Travail à faire -
a. D'après le texte étudié, à combien s'élève la limite d'exonération pour les titres-restaurant émis du 1er septembre au 31 décembre 2022 ?
b. Selon le texte étudié, pourquoi l'entreprise a-t-elle intérêt à financer une part plus importante des titres-restaurant ?
c. Recopiez fidèlement le passage du texte étudié qui s'ouvre sur les mots « - négocier un abondement supplémentaire » et se termine par « sociales d'août 2022. ».

Texte étudié -

/---

Parmi les outils disponibles cités par l'expert, il y a encore l'éventuel déblocage de l'épargne salariale (lire notre article) mais aussi d'autres paramètres auxquels on ne pense pas de prime abord comme :
- négocier une hausse de votre dotation du budget des activités sociales et culturelles (Ndlr : vous pouvez aussi argumenter, si votre entreprise a du mal à recruter, sur le fait qu'il peut s'agir d'un élément différenciant favorable), et cibler certaines activités utiles type services à la personne (garde d'enfant, par exemple);
- négocier une part financée par l'employeur plus importante pour les titres-restaurant, l'entreprise bénéficiant d'une plus large défiscalisation (Ndlr : La limite d’exonération de la participation des employeurs à l’acquisition de titres-restaurant est revalorisée de 4% au 1er septembre 2022. Cette limite s’élève à 5,92€ pour les titres-restaurant émis du 1er septembre au 31 décembre 2022, au lieu de 5,69€ depuis le début de l’année).
- négocier un abondement supplémentaire de l'employeur au plan d'épargne d'entreprise;
- négocier un abondement de l'employeur sur le compte épargne temps;
- négocier des avantages en nature supplémentaires, "importants notamment pour les commerciaux";
- renégocier les frais liés au télétravail, du fait de la hausse du coût de l'énergie;
- inciter l'employeur à se saisir des nouveautés fiscales et sociales d'août 2022.

\---

Entrées du corpus -
/---

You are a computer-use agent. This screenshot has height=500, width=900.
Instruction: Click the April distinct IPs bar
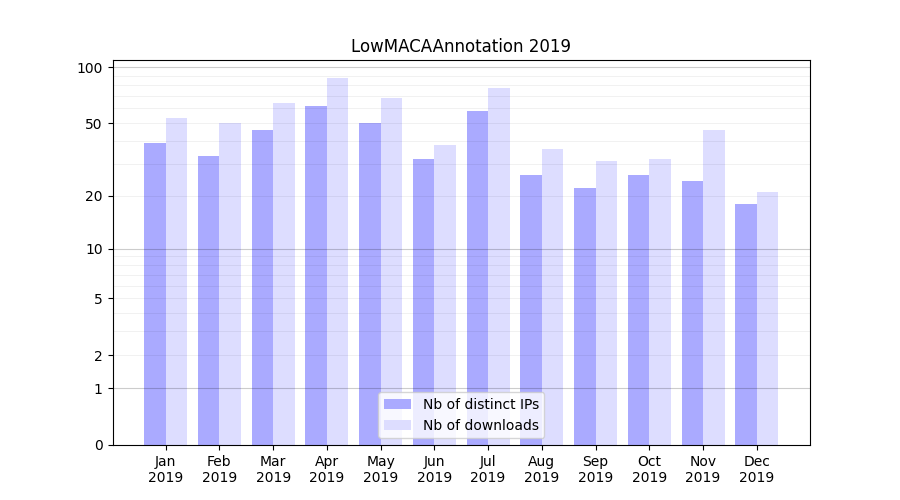pyautogui.click(x=316, y=275)
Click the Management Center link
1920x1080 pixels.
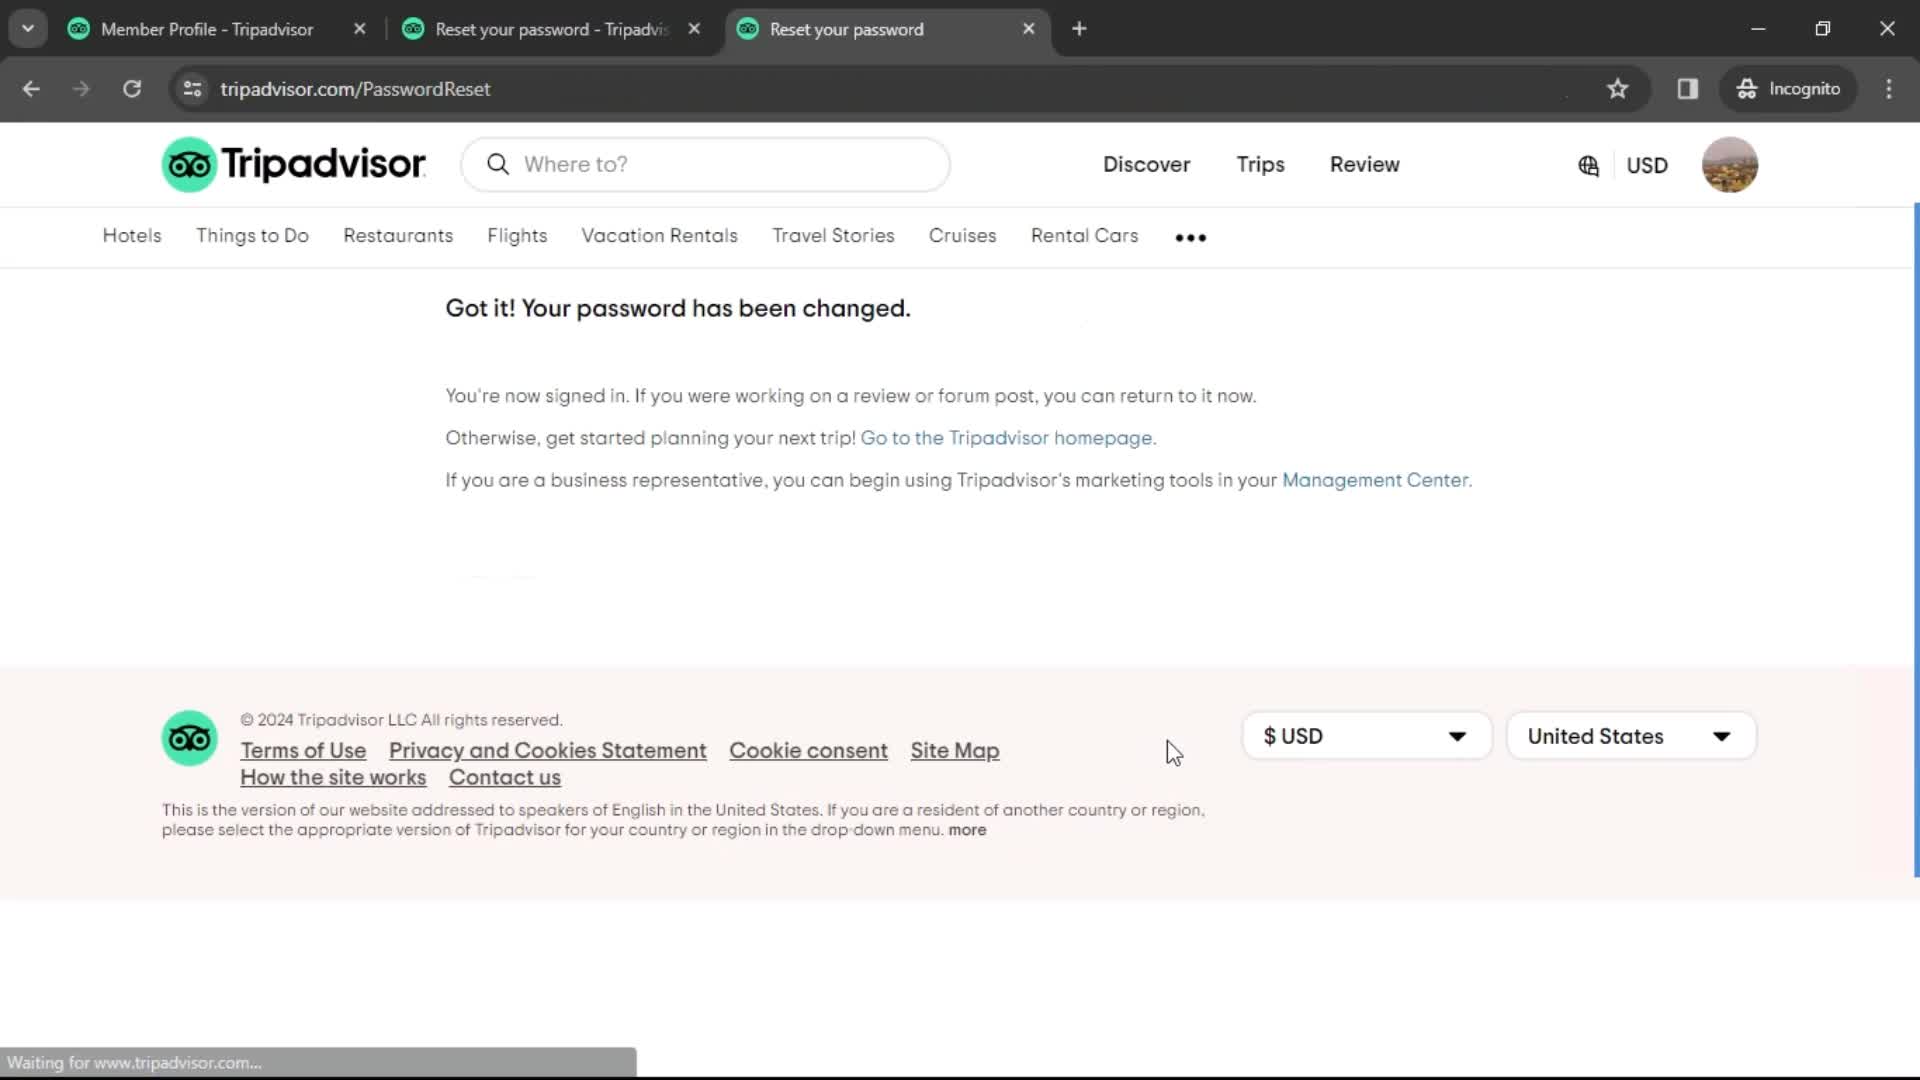click(x=1375, y=480)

\---

Éléments de corrigé -
a. Elle s'élève à 5,92 €, au lieu de 5,69 € depuis le début de l'année.

b. L'entreprise bénéficie d'une plus large défiscalisation. La limite d'exonération de la participation des employeurs à l'acquisition de titres-restaurant a en effet été revalorisée de 4 % au 1er septembre 2022.

c.
- négocier un abondement supplémentaire de l'employeur au plan d'épargne d'entreprise;
- négocier un abondement de l'employeur sur le compte épargne temps;
- négocier des avantages en nature supplémentaires, "importants notamment pour les commerciaux";
- renégocier les frais liés au télétravail, du fait de la hausse du coût de l'énergie;
- inciter l'employeur à se saisir des nouveautés fiscales et sociales d'août 2022.